Indeed, a number of cities across the country have already asked for more surveillance cameras and other tactics that could be used to allegedly prevent acts of terror in the wake of the Boston bombing, but lawmakers in Washington have yet to impose the sort of restrictions on constitutional liberties that came in the aftermath of 9/11 — named the PATROIT Act and the establishment of the US Department of Homeland Security and other agencies, including the Transportation Security Administration.

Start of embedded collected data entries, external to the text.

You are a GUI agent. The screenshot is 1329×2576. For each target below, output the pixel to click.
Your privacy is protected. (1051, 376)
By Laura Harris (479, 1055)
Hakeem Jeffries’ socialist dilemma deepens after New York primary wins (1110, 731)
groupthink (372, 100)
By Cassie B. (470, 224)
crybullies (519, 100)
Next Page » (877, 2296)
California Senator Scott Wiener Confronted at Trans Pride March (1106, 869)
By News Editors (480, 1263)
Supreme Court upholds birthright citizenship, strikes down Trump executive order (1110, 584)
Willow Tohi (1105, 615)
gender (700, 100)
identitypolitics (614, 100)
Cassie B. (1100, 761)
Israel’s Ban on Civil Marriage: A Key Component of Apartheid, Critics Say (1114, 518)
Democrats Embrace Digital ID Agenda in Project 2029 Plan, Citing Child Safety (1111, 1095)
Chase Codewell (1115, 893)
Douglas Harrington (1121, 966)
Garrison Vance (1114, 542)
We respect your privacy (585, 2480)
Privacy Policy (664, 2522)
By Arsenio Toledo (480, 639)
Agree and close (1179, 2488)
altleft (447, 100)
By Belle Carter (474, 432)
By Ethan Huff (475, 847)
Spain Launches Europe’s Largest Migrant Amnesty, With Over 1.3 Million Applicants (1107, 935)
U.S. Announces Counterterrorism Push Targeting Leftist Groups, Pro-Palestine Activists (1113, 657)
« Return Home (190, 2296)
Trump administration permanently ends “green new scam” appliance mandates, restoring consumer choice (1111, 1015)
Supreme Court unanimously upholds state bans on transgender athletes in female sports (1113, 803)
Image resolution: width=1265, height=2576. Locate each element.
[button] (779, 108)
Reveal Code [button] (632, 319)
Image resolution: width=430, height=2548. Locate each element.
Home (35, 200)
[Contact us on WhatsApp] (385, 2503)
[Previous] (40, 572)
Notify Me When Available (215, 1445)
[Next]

A separate poll conducted by the Washington Post just three days after the Boston Marathon bombing reveals that nearly half of those surveyed say that the government will go too far in trying to prevent future acts of terrorism. The Post asked a random national sample of 588 adults, “Which worries you more: that the government (will not go far enough to investigate terrorism because of concerns about constitutional rights), or that it (will go too far in compromising constitutional rights in order to investigate terrorism)?” Days after the Boston bombing, 41 percent of respondents said the government will not go far enough, compared to 48 percent saying they’ll go too far. When similar questions were asked in 2006 and 2010, 44 percent and 27 percent said the government will go too far, respectively, signaling that for the first time in years Americans are overly concerned about a misuse of power on the part of Washington.

That isn’t to say that the Boston attack is necessarily inspiring Americans to question authority, though. Two months before Tsarnaev brothers allegedly detonated a pair of explosives near the finish line of the Boston Marathon, 53 percent of Americans polled by the Pew Research Center said the federal government is threatening their personal rights and freedoms. In November 2011, that statistic was only 30 percent.